Saved entries:
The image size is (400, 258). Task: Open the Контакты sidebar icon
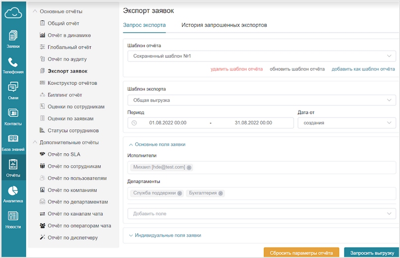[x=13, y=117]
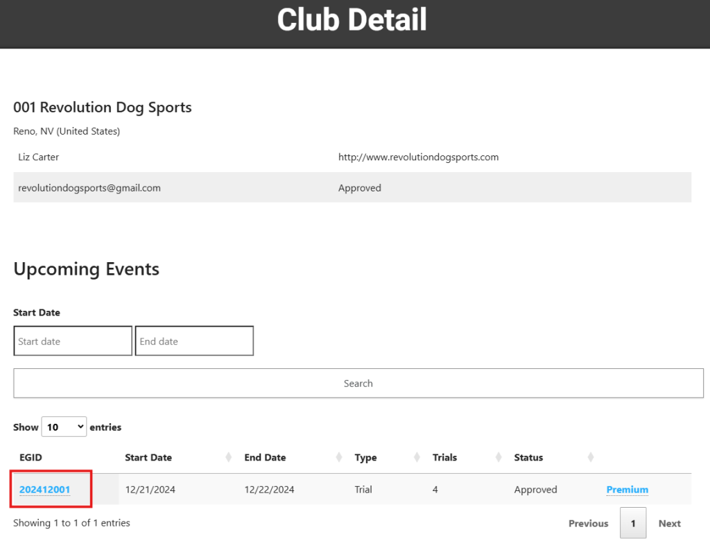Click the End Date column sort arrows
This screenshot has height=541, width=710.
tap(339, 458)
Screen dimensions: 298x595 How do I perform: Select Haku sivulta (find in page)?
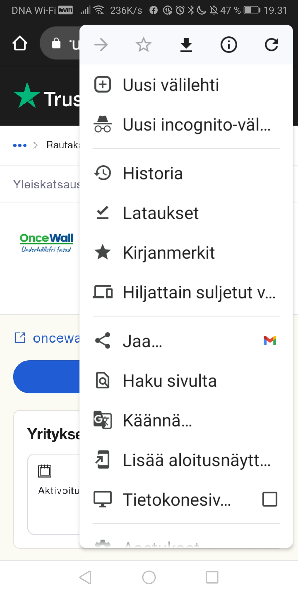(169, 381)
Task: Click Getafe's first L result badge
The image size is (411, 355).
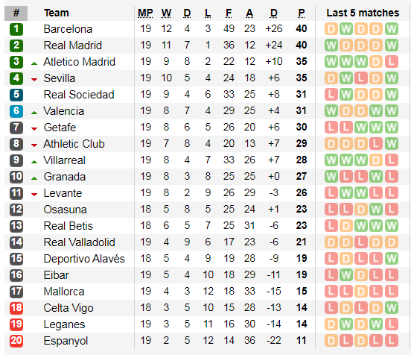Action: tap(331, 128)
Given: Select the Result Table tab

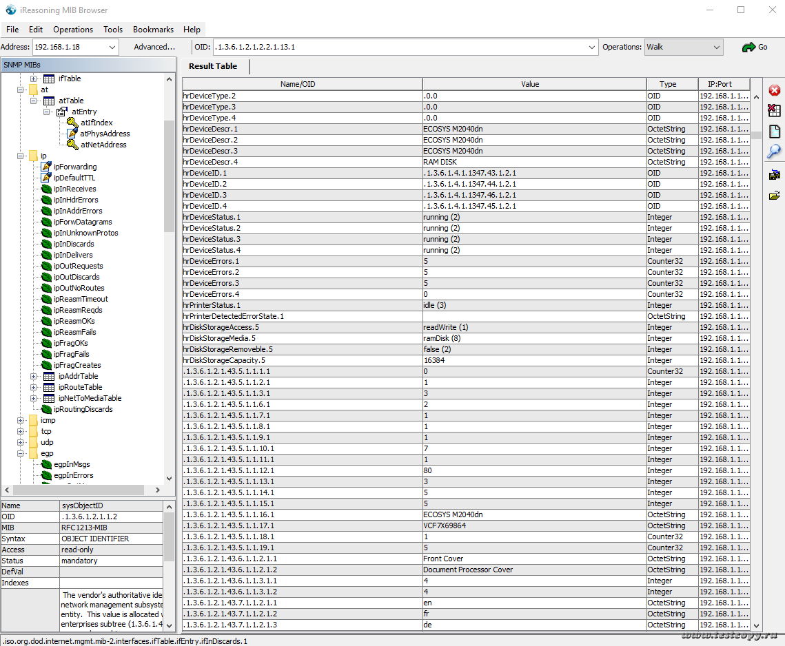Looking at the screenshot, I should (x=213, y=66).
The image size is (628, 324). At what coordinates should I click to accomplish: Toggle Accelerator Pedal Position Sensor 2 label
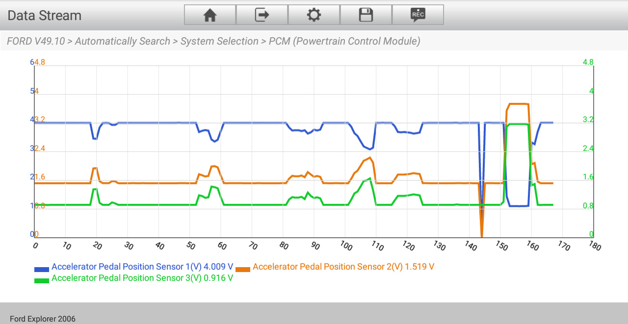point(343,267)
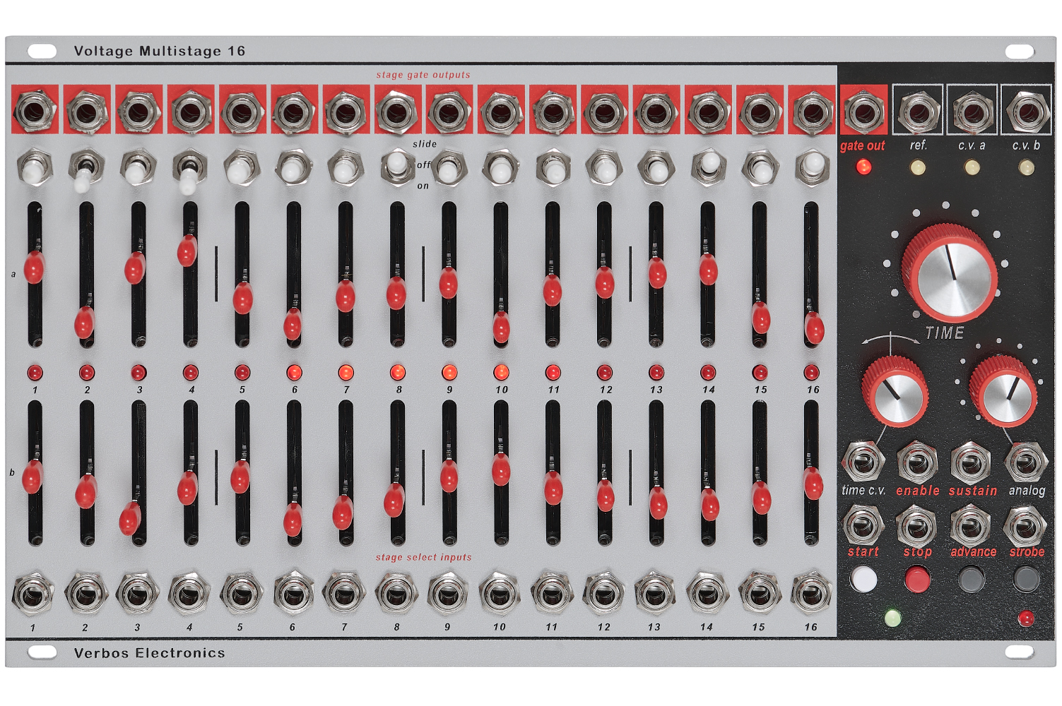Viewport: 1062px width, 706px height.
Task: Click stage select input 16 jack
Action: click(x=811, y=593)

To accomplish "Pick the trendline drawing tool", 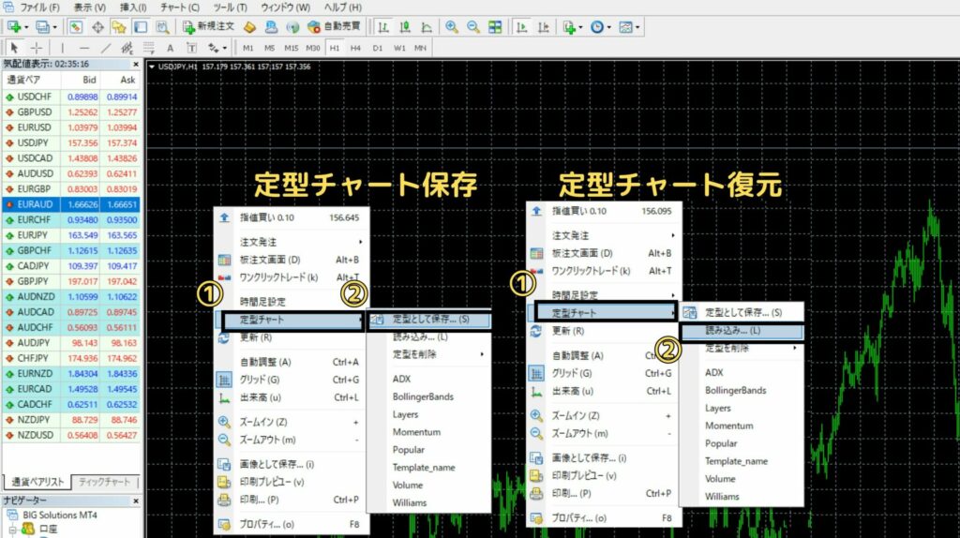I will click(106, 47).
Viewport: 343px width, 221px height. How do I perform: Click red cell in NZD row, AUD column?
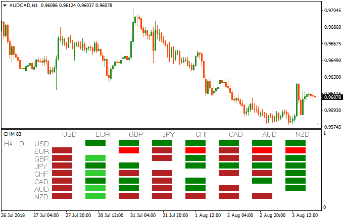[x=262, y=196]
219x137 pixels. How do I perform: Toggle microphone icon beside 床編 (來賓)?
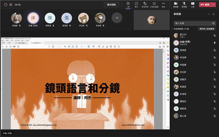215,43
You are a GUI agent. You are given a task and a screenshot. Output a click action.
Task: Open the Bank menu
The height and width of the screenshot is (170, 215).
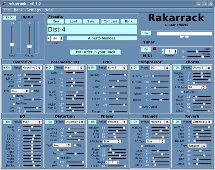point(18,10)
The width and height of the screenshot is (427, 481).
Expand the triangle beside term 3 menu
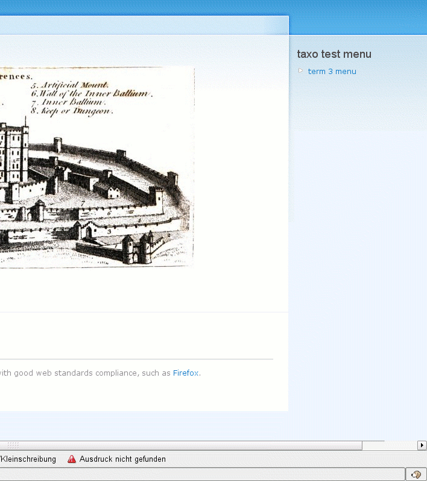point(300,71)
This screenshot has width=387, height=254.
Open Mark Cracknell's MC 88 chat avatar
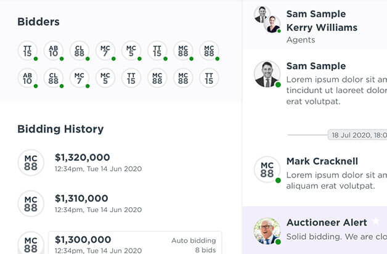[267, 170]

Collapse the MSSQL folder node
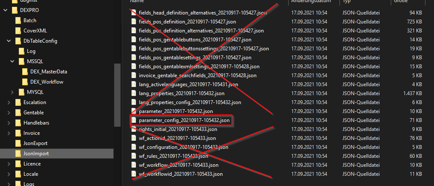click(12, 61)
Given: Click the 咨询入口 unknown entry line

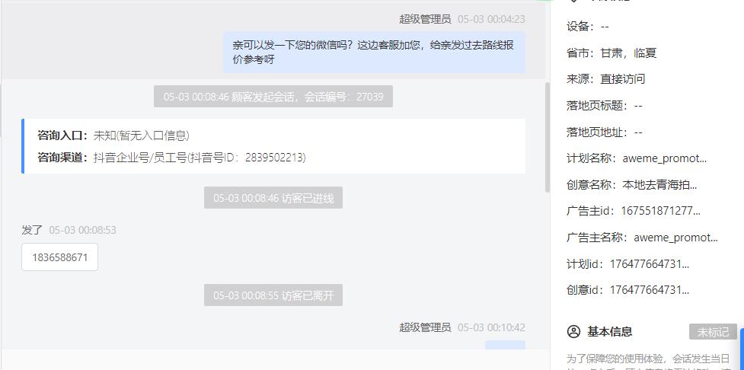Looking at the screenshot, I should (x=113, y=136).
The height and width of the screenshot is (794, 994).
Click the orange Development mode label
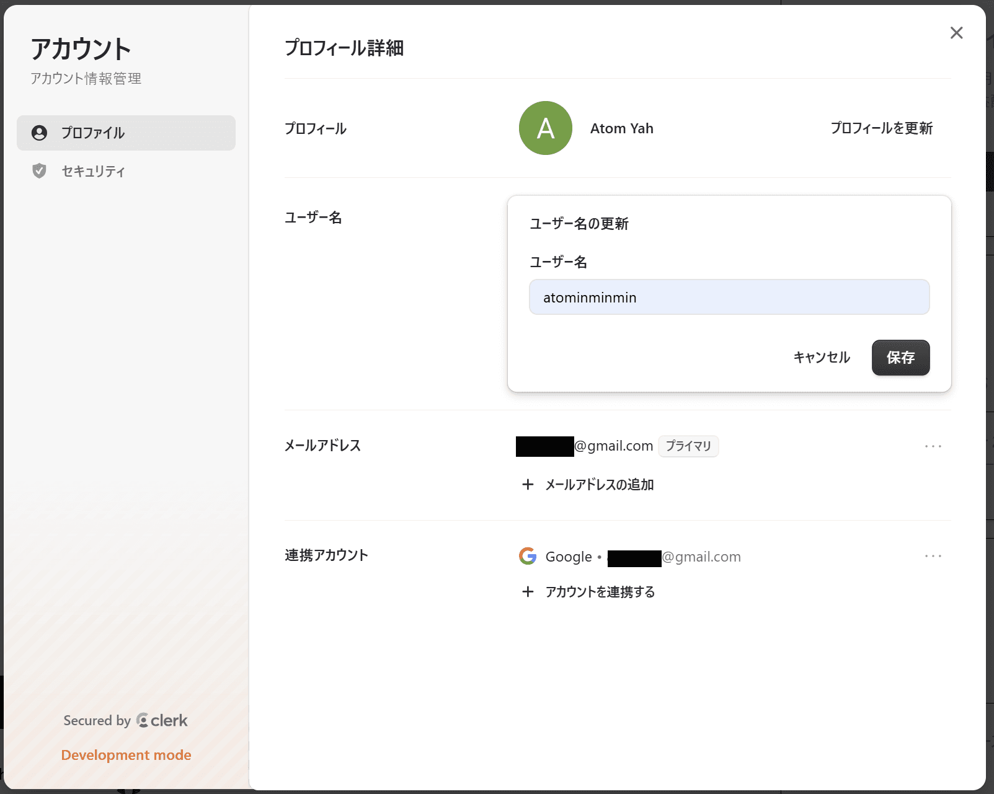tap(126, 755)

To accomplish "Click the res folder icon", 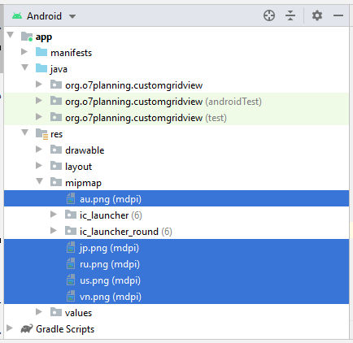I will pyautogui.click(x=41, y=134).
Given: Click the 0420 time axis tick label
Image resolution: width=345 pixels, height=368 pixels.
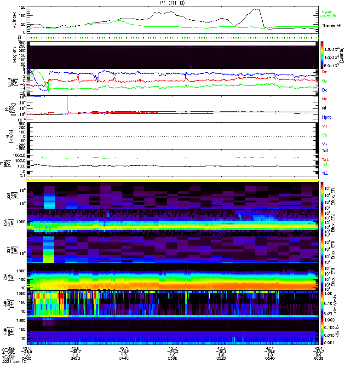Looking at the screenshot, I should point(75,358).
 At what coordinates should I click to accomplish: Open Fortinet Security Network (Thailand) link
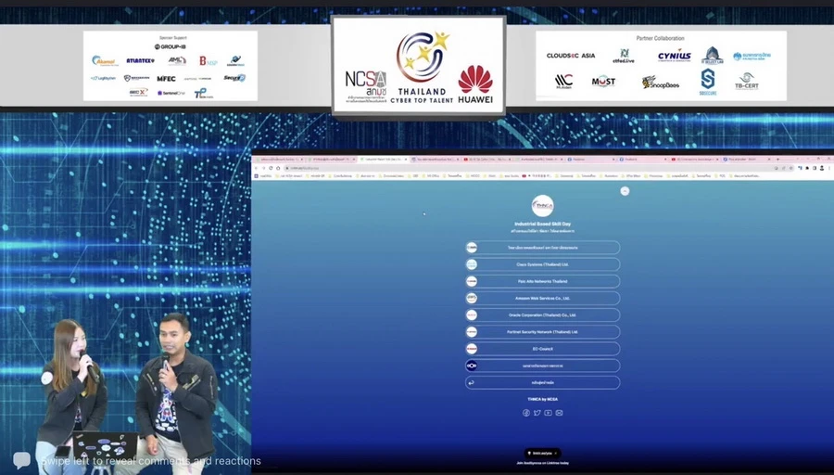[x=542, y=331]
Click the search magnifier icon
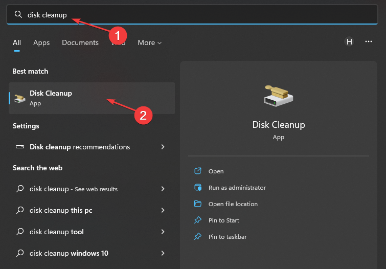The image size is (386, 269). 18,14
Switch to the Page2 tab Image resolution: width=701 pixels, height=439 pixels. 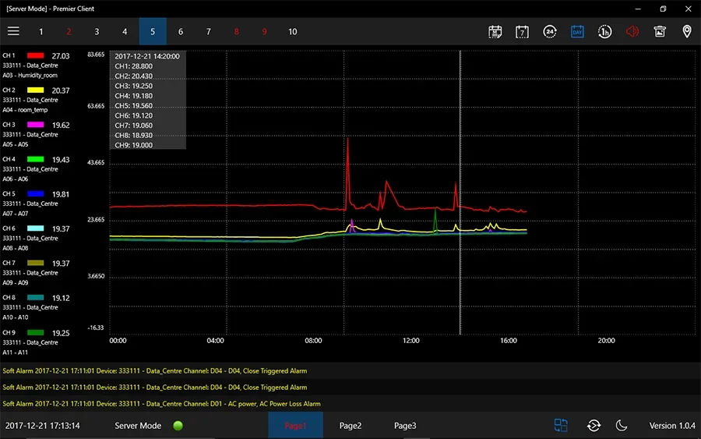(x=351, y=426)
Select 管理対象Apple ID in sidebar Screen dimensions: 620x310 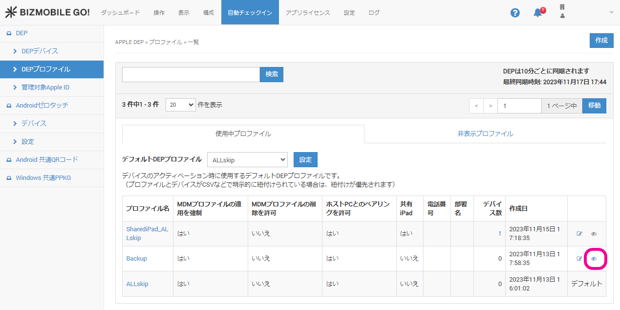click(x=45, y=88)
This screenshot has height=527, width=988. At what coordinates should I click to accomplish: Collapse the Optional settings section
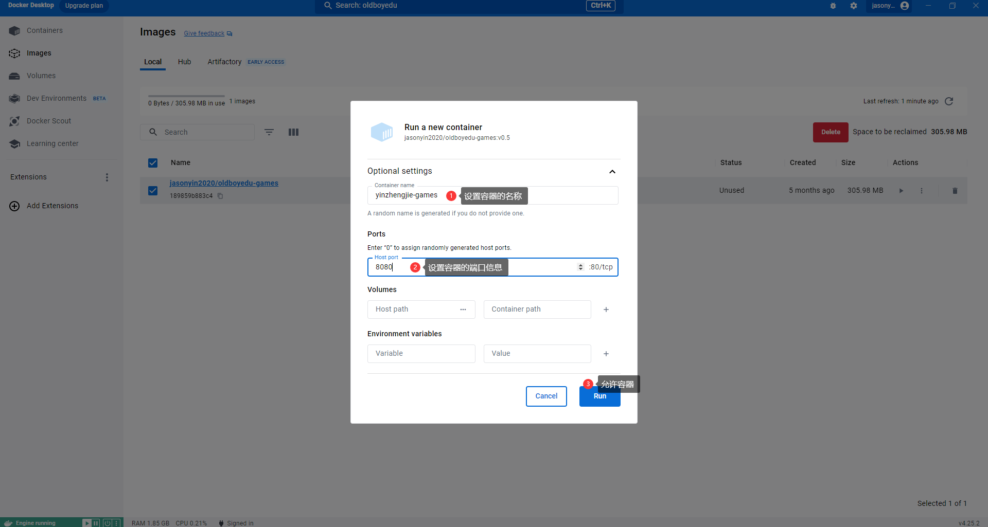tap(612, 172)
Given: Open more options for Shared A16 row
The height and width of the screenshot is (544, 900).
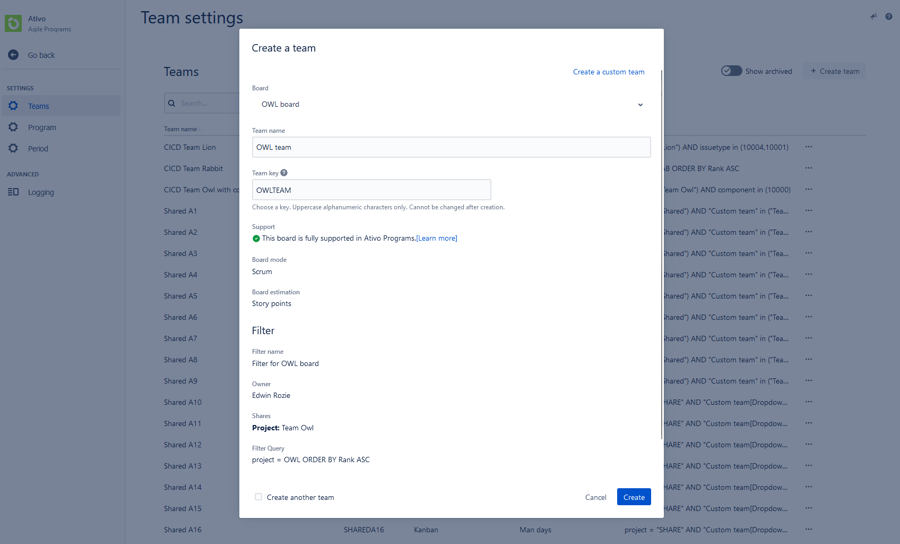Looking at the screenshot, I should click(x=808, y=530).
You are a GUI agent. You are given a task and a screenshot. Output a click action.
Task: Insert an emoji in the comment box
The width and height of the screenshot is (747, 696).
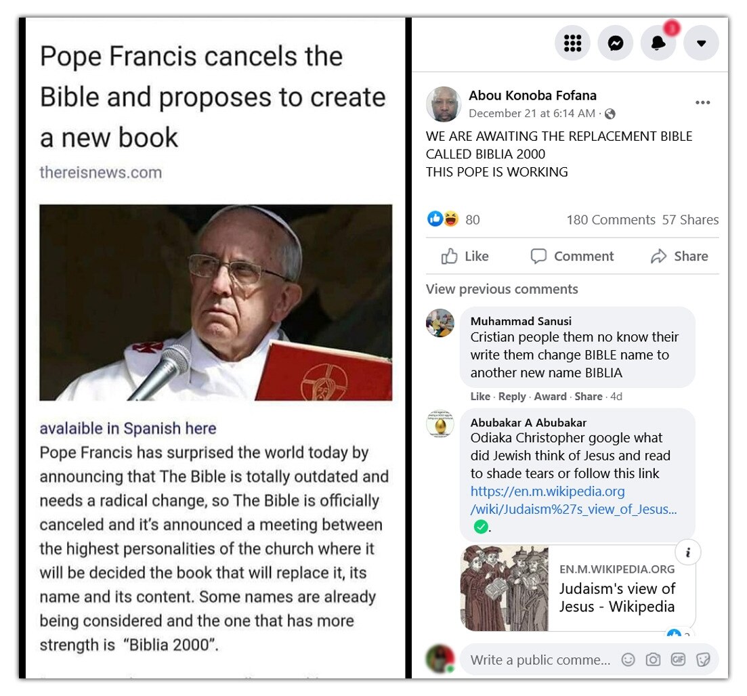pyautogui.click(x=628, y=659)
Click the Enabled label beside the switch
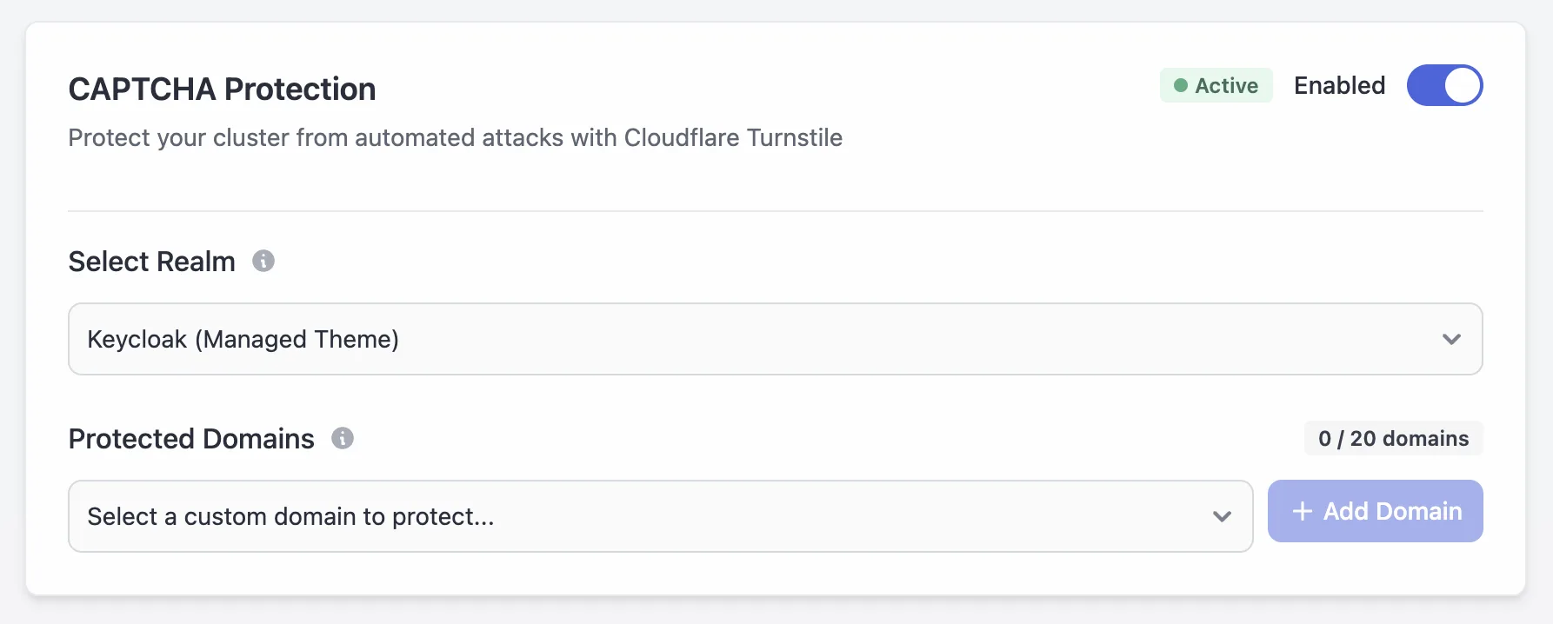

[Work instruction]: Take the records above from their first line through the line with "Task: Click Getafe's first L result badge" and set those lines down word for word, minus the pictures.

[Expected answer]:
The image size is (400, 258). Task: Open the Контакты sidebar icon
[x=13, y=117]
Click the End Date column sort arrows
This screenshot has height=541, width=710.
tap(339, 458)
Screen dimensions: 298x595 How do I perform: Select Haku sivulta (find in page)?
(169, 381)
Task: Click Getafe's first L result badge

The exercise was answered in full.